TEXT BLOCK:
● ● ● ● ● ● ●

Thanks to my host Kristy, for reminding me of this resource…
Many of my customers complain about food sticking in their cookware. It’s usually not the cookware, especially if they’re using PC’s cookware…
Knowing how to brown the meat well (the scientific term is the Maillard reaction where proteins become more complex under extended heat exposure) is often what they’re missing. No one ever taught me this, so don’t feel bad if you didn’t know it either.
The following is from an Oct. 2007 Bonappetit.com article:
Knowing how to brown well can add big, deep flavors and a restaurant-quality presentation to your repertoire.
1. GO HOT. Set a heavy skillet over medium-high heat (do not use a nonstick pan) for longer than you’d be inclined – say, a full three minutes. the meat needs some stable heat. Then add a bit of oil to start the sear off right.

● ● ● ● ● ● ●

INFORMATION:
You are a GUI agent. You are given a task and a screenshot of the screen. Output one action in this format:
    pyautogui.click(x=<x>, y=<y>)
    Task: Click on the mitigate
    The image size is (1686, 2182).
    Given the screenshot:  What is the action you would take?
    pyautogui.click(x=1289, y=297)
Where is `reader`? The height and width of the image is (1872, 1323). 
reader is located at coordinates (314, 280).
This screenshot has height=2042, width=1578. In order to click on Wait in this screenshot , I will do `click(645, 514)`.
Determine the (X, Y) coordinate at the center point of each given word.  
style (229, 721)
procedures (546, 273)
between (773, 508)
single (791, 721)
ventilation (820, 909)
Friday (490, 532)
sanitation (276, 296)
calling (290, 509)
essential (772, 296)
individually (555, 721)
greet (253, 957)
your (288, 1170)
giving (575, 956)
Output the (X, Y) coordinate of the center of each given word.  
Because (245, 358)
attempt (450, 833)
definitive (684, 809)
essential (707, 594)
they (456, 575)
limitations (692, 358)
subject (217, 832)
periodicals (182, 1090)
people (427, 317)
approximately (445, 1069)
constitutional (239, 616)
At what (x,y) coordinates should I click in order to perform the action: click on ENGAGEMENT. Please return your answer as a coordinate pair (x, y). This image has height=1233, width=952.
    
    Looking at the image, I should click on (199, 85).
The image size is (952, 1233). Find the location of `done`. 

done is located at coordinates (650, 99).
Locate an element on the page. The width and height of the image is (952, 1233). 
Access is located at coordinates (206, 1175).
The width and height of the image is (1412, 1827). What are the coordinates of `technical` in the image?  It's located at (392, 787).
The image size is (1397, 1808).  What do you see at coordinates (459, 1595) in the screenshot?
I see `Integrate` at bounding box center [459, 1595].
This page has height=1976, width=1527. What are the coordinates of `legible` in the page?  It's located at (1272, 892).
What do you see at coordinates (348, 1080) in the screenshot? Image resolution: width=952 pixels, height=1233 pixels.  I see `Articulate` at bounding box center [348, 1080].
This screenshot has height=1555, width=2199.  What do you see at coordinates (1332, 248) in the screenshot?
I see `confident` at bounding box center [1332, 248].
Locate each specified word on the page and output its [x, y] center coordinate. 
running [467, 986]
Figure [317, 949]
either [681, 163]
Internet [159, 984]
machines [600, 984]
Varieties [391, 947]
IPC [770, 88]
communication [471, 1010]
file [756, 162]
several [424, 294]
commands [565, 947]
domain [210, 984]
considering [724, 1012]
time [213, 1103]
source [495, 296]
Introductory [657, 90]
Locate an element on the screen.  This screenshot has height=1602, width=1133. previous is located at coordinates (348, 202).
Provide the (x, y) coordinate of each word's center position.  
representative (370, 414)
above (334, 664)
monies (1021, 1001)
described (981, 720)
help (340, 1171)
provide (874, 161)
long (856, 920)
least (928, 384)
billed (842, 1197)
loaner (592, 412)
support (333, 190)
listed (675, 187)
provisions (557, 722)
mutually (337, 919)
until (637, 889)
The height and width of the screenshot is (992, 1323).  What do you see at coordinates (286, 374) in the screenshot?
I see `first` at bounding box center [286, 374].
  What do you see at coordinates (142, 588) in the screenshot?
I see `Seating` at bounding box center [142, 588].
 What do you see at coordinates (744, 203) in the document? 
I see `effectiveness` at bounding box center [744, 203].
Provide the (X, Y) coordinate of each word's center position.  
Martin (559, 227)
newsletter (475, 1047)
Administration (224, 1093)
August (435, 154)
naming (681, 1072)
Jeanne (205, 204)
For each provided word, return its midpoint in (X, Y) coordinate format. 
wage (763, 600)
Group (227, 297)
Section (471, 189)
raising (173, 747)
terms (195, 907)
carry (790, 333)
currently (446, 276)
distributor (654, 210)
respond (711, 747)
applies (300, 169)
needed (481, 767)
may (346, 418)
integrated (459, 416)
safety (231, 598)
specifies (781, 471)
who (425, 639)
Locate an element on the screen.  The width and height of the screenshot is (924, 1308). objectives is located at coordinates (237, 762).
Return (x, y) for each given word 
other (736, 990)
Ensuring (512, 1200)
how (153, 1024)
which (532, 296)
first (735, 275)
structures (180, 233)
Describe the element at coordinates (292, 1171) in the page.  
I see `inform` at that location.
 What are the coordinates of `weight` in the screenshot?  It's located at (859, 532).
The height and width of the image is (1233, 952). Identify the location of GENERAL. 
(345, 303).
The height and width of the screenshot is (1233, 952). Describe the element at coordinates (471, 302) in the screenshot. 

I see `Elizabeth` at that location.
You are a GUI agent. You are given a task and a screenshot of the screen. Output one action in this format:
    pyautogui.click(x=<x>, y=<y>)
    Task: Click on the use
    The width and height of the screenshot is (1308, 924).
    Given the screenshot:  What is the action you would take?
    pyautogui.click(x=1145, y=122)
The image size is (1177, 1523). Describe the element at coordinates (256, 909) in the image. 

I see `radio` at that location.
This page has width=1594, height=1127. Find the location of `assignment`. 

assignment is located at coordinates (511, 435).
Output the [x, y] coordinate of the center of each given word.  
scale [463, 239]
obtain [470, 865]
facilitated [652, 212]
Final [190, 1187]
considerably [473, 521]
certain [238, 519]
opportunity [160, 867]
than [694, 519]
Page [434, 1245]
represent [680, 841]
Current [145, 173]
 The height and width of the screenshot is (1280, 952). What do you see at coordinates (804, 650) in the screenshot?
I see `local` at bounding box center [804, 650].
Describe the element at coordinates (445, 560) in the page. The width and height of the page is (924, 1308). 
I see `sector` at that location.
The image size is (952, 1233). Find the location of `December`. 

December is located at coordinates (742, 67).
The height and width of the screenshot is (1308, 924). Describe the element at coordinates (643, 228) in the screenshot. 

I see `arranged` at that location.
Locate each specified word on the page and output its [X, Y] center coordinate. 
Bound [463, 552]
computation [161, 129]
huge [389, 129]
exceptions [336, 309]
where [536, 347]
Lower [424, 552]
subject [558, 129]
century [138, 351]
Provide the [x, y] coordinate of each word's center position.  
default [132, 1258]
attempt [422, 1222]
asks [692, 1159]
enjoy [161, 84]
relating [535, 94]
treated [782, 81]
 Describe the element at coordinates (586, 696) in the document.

● ● ● ● ● ● ●

BRIEF:
Summarize the text on browning meat in two sentences. The entries have no connection to the text on browning meat.

FINAL ANSWER:
Many of the writer's customers complain that food sticks in their cookware, and the writer says the cookware is usually not the problem; what they often lack is the skill of browning meat well. Citing an Oct. 2007 Bonappetit.com article, the text says good browning adds deep flavor and restaurant-quality presentation, and it advises heating a heavy skillet that is not nonstick over medium-high heat for about three minutes before adding a bit of oil.